An Open Letter

Dear COVID-19,

While we (to the best of my knowledge) have not met, you have deeply scarred me.

Like any traumatic experience, my brain has blocked these events for self-preservation. Unfortunately I’ve learned that these ugly dark memories can be triggered – by the news, a radio commentary, a product, a post on social media, and so on. I may not recognize the trigger immediately because my body and mind have suddenly clenched in sheer rage and sorrow, simultaneously.

“The origin of the word trauma
Is not just “wound,” but “piercing” or “turning,”
As blades do when finding a home.
Grief commands its own grammar,
Structured by intimacy & imagination.
We often say:
We are beside ourselves with grief.
We can’t even imagine.

This means anguish can call us to envision
More than what we believed was carriable
Or even survivable.”

– Amanda Gorman (Good Grief)


You may assume I am declaring how you impacted my personal life. You would be wrong. My deplorable experiences with you were purely professional. (And yes, I am eternally grateful that your affect only ever reached that far.)

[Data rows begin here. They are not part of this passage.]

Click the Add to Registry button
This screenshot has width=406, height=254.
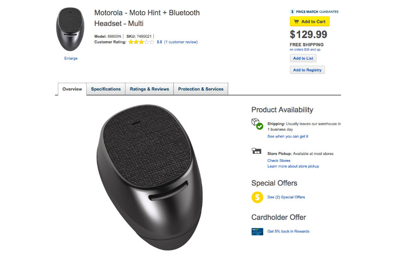coord(307,70)
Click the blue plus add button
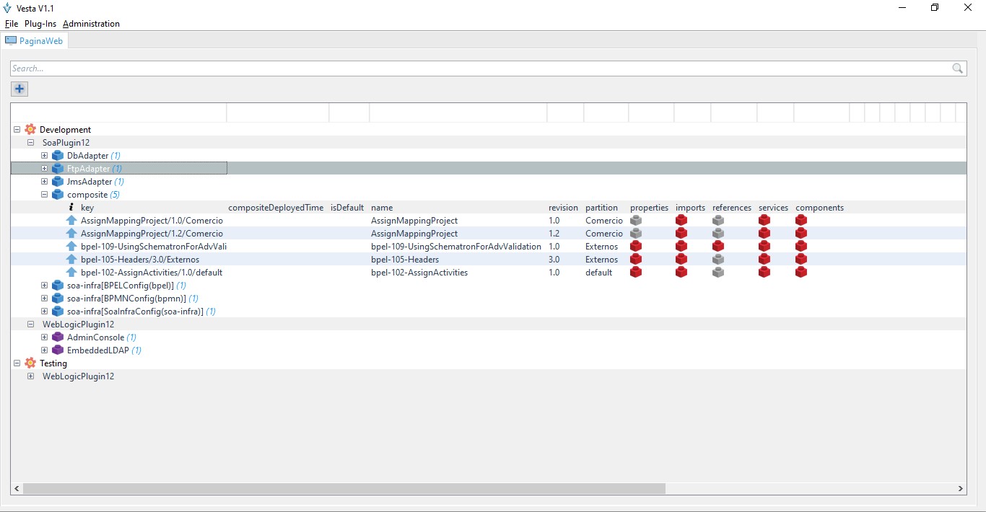Image resolution: width=986 pixels, height=512 pixels. [x=19, y=89]
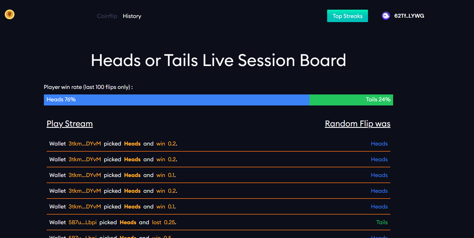Select wallet 3tkm...DYvM in first row
The width and height of the screenshot is (474, 238).
coord(85,144)
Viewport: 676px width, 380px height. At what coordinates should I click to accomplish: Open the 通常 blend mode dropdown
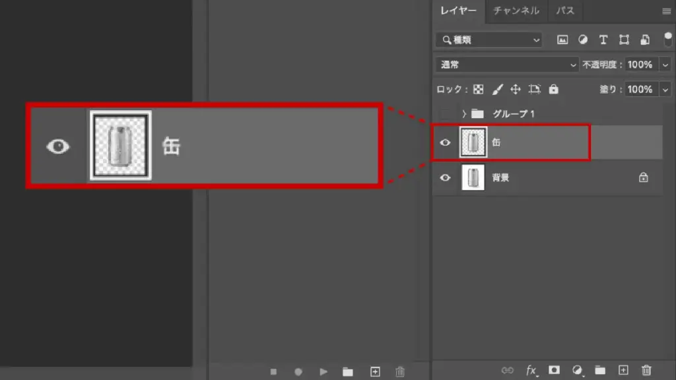tap(507, 65)
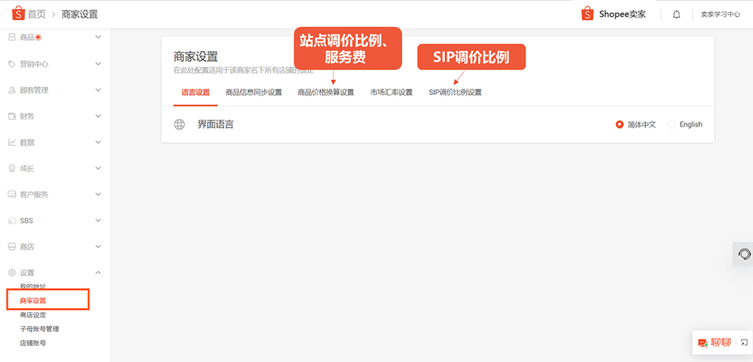Open the 市场汇率设置 tab
The height and width of the screenshot is (362, 753).
coord(391,92)
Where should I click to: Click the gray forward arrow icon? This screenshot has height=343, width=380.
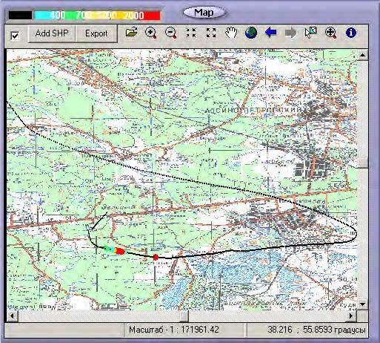pos(290,33)
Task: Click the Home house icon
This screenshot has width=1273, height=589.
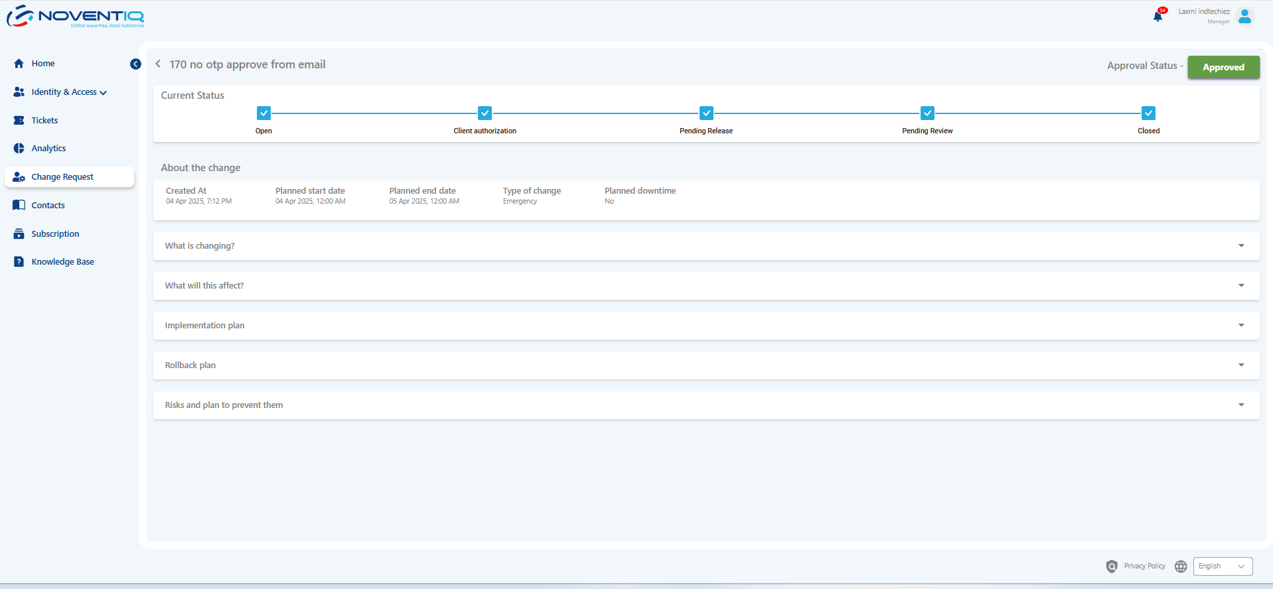Action: pyautogui.click(x=19, y=64)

When triggers occur, my brain/body transports back to 2020-21 working days – fighting to stabilize my erratic breathing, and electrified with adrenaline. Internally flooded with anxiety, sorrow, angst, desperation, worry, panic, and devastation.

My profession is to ensure hospitals have the products, supplies, equipment, instruments, and systems required to treat patients.

March 2020: almost immediately all PPE supplies dissipated due to global demand (and hoarding): masks, gloves, face shields, goggles, gowns, bouffant caps, hand sanitizer, shoe covers… Nothing was available from trusted vendors, and third-party vendors offered inferior products at unconscionable rates just because they could. We persevered.

Through it all, one assignment haunts me to my core.
One product.
An item no one associates with you or ever considers, even though your path of destruction has claimed millions of lives (*6,669,730 to-date).

Body bags.

During the days when you remained unclassified, we had no idea how you spread. Even after it was determined that you were transmissible through respiratory droplets and aerosols (when an infected person breathes, coughs, sneezes, sings, shouts, or talks), utmost precautions were also required for bodily fluids and gases expelled from the deceased.

While there are typically hundreds of variations available, our pandemic criteria was clinically very specific, thus making it extremely difficult to find a suitable product. Time was of the essence, and yet there was no time…

This task shattered me.
I couldn’t sleep; times when I did fall asleep, I bolted alert at all hours racking my brain for solutions.
I cried – a lot. (still do)
I couldn’t think about anything else. My mind continually ruminated the same information, the same terrifying reality.

It was my own private Hell.

The world around me was dealing and trying to cope with you in a myriad of ways; action, inaction, reaction.
How could I possibly disclose that humans were dying at a rate impossible to keep up with? That entire wards had been turned into holding areas for the deceased? That refrigerated vehicles were being rented for additional storage? That the morgue had me on speed-dial awaiting a solution and reporting daily death toll? There are many morbid details I cannot (will not) share. It was this knowledge that nearly broke me.

How somber (and sobering!) is it to admit that finally finding the ideal body bag was a major accomplishment in my professional career?

While society took to social media to lament over missed vacations & having to quarantine & not seeing their loved ones & social distancing, I was shouldering the responsibility of safely and respectfully preparing someone’s loved one(s) for final transport.

“..Even as we stand stone-still,
It’s with the entirety of what we’ve lost
Sweeping through us like a ghost.

What we have lived
Remains undecipherable.
& yet we remain.
& still, we write.
& so, we write.
Watch us move above the fog
Like a promontory at dusk.
Shall this leave us bitter?
Or better?

Grieve.

Then choose.”

– Amanda Gorman (The Shallows)


Please know that though you have scarred me, you have not defeated me. My gratitude for the many blessings in my life are celebrated and acknowledged each and every day. It is through my gratitude that I will heal, and perhaps one day will no longer respond to your triggers.